Jeff Beck
Even if you've never heard of The Yardbirds, you're probably at least a little familiar with some of their former members. You know, guys like Eric Clapton, international superstar, and Jimmy Page, who went on to start Led Zeppelin. And then there's Jeff Beck.
On June 24, 1944, Geoffrey Arnold Beck was born in Greater London, UK. From an early age, Jeff showed a deep interest in music, singing with the church choir from age 10, but his greater love was the guitar. After learning to play on a friend's guitar, Beck tried several times to build his own, using cigar boxes, fence posts, bolts and wires to construct odd instruments that probably didn't produce the best sound. But where the sound quality might have been lacking, Beck more than made up for it with ingenuity and innovation.
Which might help explain why he's considered one of the greatest, most influential guitarists of all time. Hovering somewhere near the ranks of Jimi Hendrix and B.B. King, Jeff Beck built a career on exploring and inventing new techniques. He invented the use of feedback and distortion in his playing, as well as many other techniques that are still influencing music today.
Beck introduced many of these techniques in his brief stiint as a guitarist for The Yardbirds. Though he only played with the group for 18 months, the work that The Yardbirds released in this time is generally considered to be some of their best.
After leaving The Yardbirds, Beck started a new act called The Jeff Beck Group, featuring himself on lead guitar and a then unknown Rod Stewart on vocals. The 2 albums that The Jeff Beck Group produced, "Truth" and "Beck-Ola", were both critically acclaimed, and they are widely regarded as the inspiration for the heavy metal genre. In spite of their critical success, though, neither album was able to match the success of the newly formed Led Zeppelin, and The Jeff Beck Group broke up.

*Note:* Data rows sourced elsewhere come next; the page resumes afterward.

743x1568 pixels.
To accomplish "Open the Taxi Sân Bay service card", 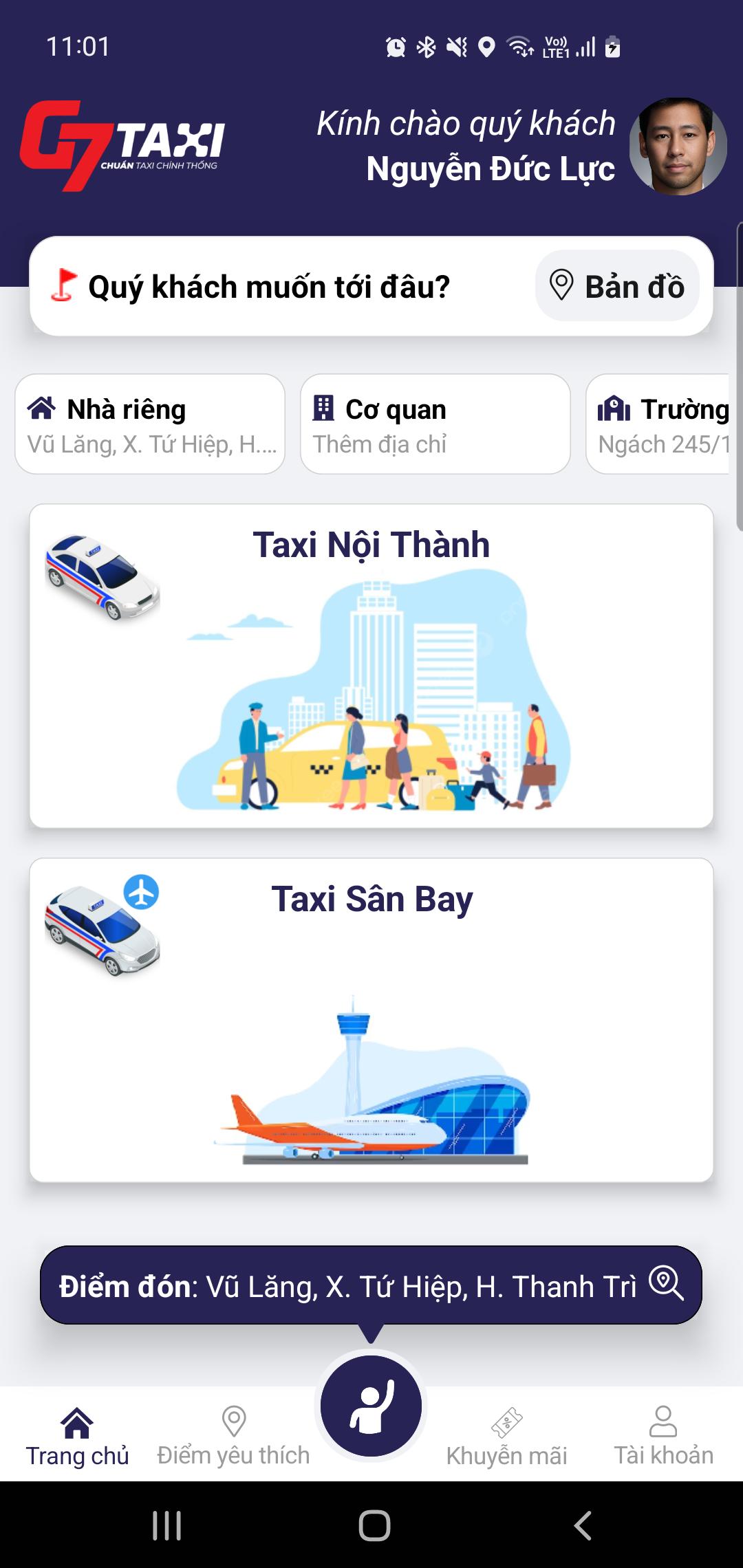I will click(372, 1020).
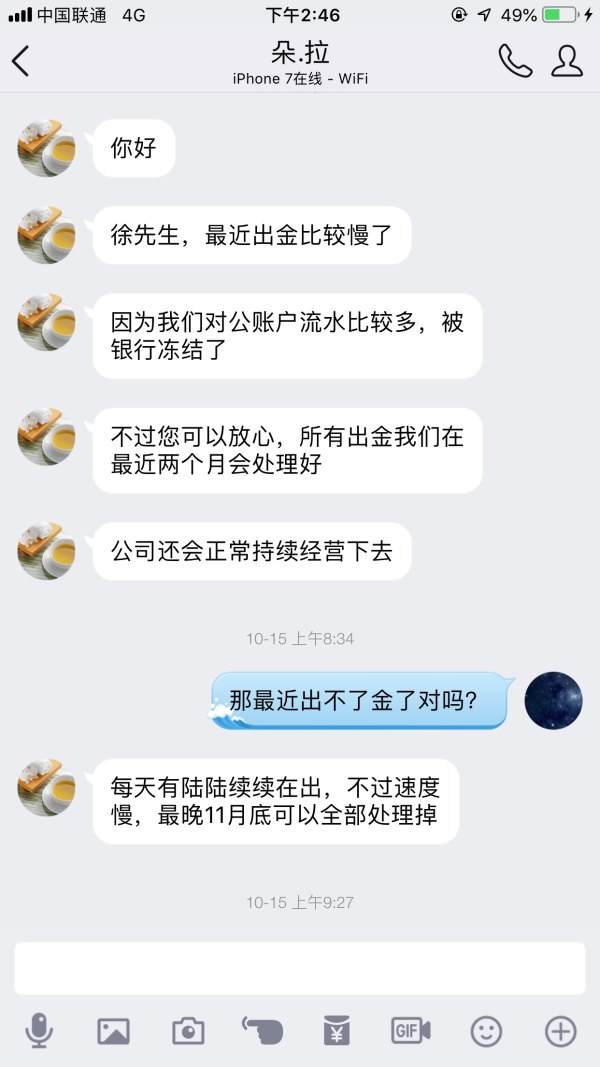This screenshot has height=1067, width=600.
Task: Open the emoji panel
Action: [486, 1030]
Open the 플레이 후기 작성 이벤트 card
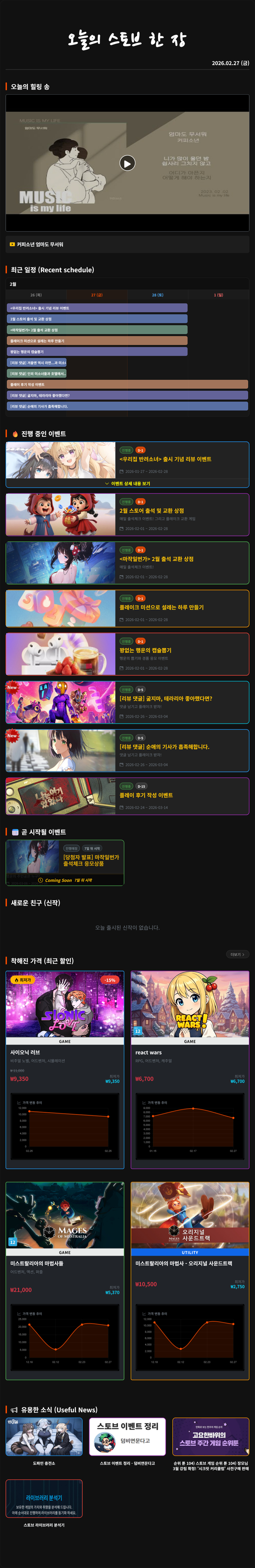255x1568 pixels. click(146, 795)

After the break up, Beck had plans to work with Bogert and Appice, from Vanilla Fudge, but a car accident left him with debilitating injuries and he was unable to play for nearly a year. When they finally did produce an album, it was met with lukewarm reception, and Beck embarked on his solo career.
The span of Jeff Beck's solo career spans many different styles and genres of music, a fact that might help to explain his lack of superstar success. He did create some critical work in this time, though, including "There and Back", an album he produced with Jan Hammer.
Though the 80s and 90s were a time of sporadic musical ouput for Jeff Beck, due to hearing and health problems, Jeff remains present and relevant in the music world today. But then, for a man who has spent his entire career exploring, and sometimes inventing, different genres of music, from Memphis blues to heavy metal to jazz fusion, that should hardly be a surprise.